All records must be restated word for word.
____ Records for this exercise
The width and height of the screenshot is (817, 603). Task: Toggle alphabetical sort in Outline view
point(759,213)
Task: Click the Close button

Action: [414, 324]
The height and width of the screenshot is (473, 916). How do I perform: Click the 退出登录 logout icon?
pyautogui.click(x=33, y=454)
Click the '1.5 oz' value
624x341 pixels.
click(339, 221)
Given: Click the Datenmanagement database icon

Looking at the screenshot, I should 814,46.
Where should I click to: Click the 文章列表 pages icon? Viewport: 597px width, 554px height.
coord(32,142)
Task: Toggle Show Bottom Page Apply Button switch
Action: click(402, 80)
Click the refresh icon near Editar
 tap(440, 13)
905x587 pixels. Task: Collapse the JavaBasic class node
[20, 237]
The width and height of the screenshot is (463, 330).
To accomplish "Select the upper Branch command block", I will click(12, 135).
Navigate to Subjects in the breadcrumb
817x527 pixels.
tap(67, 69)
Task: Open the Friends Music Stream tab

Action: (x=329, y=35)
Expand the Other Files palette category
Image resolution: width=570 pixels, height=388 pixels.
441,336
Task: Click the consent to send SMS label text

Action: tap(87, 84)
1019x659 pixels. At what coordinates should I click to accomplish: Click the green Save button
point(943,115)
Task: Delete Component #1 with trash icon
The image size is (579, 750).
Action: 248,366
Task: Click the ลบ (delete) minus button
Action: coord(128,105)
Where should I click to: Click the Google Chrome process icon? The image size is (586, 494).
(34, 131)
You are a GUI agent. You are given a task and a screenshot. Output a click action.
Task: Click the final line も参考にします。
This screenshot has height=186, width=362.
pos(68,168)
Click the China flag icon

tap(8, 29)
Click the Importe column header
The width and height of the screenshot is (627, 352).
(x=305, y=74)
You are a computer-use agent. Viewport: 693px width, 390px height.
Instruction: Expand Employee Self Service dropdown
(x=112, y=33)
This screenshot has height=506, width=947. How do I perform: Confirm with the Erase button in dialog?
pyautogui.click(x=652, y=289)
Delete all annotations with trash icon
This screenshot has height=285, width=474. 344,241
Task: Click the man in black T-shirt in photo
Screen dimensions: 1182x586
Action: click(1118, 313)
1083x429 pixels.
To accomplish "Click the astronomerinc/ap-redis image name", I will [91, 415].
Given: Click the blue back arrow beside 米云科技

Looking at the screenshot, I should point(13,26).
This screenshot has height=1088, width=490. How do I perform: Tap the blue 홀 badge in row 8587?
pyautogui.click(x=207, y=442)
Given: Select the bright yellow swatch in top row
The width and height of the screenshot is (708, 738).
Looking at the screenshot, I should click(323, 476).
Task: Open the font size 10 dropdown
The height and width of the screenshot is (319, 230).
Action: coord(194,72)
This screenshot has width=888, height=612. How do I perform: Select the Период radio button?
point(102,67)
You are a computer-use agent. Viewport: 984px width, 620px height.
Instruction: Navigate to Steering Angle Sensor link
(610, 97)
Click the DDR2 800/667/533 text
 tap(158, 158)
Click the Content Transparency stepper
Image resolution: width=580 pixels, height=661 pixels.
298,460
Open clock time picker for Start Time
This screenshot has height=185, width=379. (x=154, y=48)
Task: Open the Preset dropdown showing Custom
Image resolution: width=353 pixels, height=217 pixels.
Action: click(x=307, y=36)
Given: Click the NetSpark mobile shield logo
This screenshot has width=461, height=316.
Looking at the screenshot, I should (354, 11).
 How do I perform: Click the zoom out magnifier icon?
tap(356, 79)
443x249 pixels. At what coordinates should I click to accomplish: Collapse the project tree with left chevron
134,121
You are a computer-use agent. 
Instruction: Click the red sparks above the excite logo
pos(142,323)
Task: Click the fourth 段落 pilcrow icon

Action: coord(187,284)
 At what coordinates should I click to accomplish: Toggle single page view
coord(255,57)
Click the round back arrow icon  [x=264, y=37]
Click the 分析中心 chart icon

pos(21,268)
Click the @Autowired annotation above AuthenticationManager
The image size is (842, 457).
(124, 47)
________
Response area:
The width and height of the screenshot is (817, 603). Task: Toggle alphabetical sort in Outline view
point(759,213)
Task: Click the Close button

Action: [414, 324]
The height and width of the screenshot is (473, 916). How do I perform: Click the 退出登录 logout icon?
pyautogui.click(x=33, y=454)
Click the '1.5 oz' value
624x341 pixels.
click(339, 221)
Given: Click the Datenmanagement database icon

Looking at the screenshot, I should 814,46.
Where should I click to: Click the 文章列表 pages icon? Viewport: 597px width, 554px height.
coord(32,142)
Task: Toggle Show Bottom Page Apply Button switch
Action: click(402, 80)
Click the refresh icon near Editar
 tap(440, 13)
905x587 pixels. Task: Collapse the JavaBasic class node
[20, 237]
The width and height of the screenshot is (463, 330).
To accomplish "Select the upper Branch command block", I will click(12, 135).
Navigate to Subjects in the breadcrumb
817x527 pixels.
tap(67, 69)
Task: Open the Friends Music Stream tab

Action: (x=329, y=35)
Expand the Other Files palette category
Image resolution: width=570 pixels, height=388 pixels.
441,336
Task: Click the consent to send SMS label text

Action: tap(87, 84)
1019x659 pixels. At what coordinates should I click to accomplish: Click the green Save button
point(943,115)
Task: Delete Component #1 with trash icon
The image size is (579, 750).
Action: 248,366
Task: Click the ลบ (delete) minus button
Action: coord(128,105)
Where should I click to: Click the Google Chrome process icon? The image size is (586, 494).
(34, 131)
You are a GUI agent. You are given a task and a screenshot. Output a click action.
Task: Click the final line も参考にします。
This screenshot has height=186, width=362.
pos(68,168)
Click the China flag icon

tap(8, 29)
Click the Importe column header
The width and height of the screenshot is (627, 352).
(x=305, y=74)
You are a computer-use agent. Viewport: 693px width, 390px height.
Instruction: Expand Employee Self Service dropdown
(x=112, y=33)
This screenshot has height=506, width=947. How do I perform: Confirm with the Erase button in dialog?
pyautogui.click(x=652, y=289)
Delete all annotations with trash icon
This screenshot has height=285, width=474. 344,241
Task: Click the man in black T-shirt in photo
Screen dimensions: 1182x586
Action: click(1118, 313)
1083x429 pixels.
To accomplish "Click the astronomerinc/ap-redis image name", I will [91, 415].
Given: Click the blue back arrow beside 米云科技

Looking at the screenshot, I should point(13,26).
This screenshot has height=1088, width=490. How do I perform: Tap the blue 홀 badge in row 8587?
pyautogui.click(x=207, y=442)
Given: Select the bright yellow swatch in top row
The width and height of the screenshot is (708, 738).
Looking at the screenshot, I should click(323, 476).
Task: Open the font size 10 dropdown
The height and width of the screenshot is (319, 230).
Action: coord(194,72)
This screenshot has width=888, height=612. How do I perform: Select the Период radio button?
point(102,67)
You are a computer-use agent. Viewport: 984px width, 620px height.
Instruction: Navigate to Steering Angle Sensor link
(610, 97)
Click the DDR2 800/667/533 text
 tap(158, 158)
Click the Content Transparency stepper
Image resolution: width=580 pixels, height=661 pixels.
298,460
Open clock time picker for Start Time
This screenshot has height=185, width=379. (x=154, y=48)
Task: Open the Preset dropdown showing Custom
Image resolution: width=353 pixels, height=217 pixels.
Action: click(x=307, y=36)
Given: Click the NetSpark mobile shield logo
This screenshot has width=461, height=316.
Looking at the screenshot, I should (354, 11).
 How do I perform: Click the zoom out magnifier icon?
tap(356, 79)
443x249 pixels. At what coordinates should I click to accomplish: Collapse the project tree with left chevron
134,121
You are a computer-use agent. 
Instruction: Click the red sparks above the excite logo
pos(142,323)
Task: Click the fourth 段落 pilcrow icon

Action: coord(187,284)
 At what coordinates should I click to accomplish: Toggle single page view
coord(255,57)
Click the round back arrow icon  [x=264, y=37]
Click the 分析中心 chart icon

pos(21,268)
Click the @Autowired annotation above AuthenticationManager
The image size is (842, 457).
(124, 47)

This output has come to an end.